Let there be light, the engineers thought. And they used not electricity, but just a dome, a pipe and sunlight. They named it ‘Surya Jyoti’, and it dispels the darkness in the homes of the poor.
The micro-solar dome started as a pilot project to stream diffused sunlight into poorly-lit rooms through the roof in thatched, tiled or tin-roofed houses in the Sundarbans in West Bengal and in Tripura. Now, it has been commercialised.
“It works on the principle of capturing sunlight using a micro-solar dome. The light is filtered through a PVC pipe with a highly reflective lining. Bright light emerges at the other end (within the room) through a glass shade,” said S.P. Gon Chaudhuri, former director of the West Bengal Renewable Energy Development Agency and now the chairman of the Helsinki-based International Solar Innovation Council.
Easy to install
A roof-tile can be removed to install this, and it works equally well in a tin-roofed building too.

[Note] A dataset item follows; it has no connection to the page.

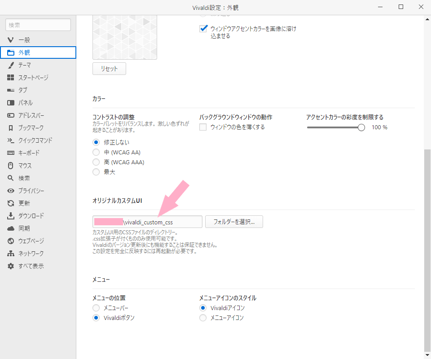431x359 pixels.
Task: Click the キーボード keyboard icon
Action: 11,153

The device has been developed by N.B. Institute for Rural Technology and adopted by the Centre’s Department of Science and Technology under its Technological Advancement for Rural Areas programme. The device, priced between ₹100-300, comes in three models. Around 5,000 solar domes are in use in the slums of Delhi and in West Bengal, Tripura, Assam, Madhya Pradesh, Karnataka and Uttarakhand. The Science and Technology Ministry estimates that ‘Surya Jyoti’ can help some 10 million households. These are off-grid, in urban and rural areas, without reliable access to electricity. The domes provide light equivalent to a 60W bulb.
Anupam Baral, who owns Geetanjali Enterprises, a solar equipment firm, said his company was making the domes. Besides a basic model, two others come fitted with solar photo-voltaic panels and a lithium-ion battery to store energy when sunlight is scarce, also enabling mobile device charging. Recently, Central Electronics, a PSU, was asked to make the domes, Mr. Gon Chaudhuri said.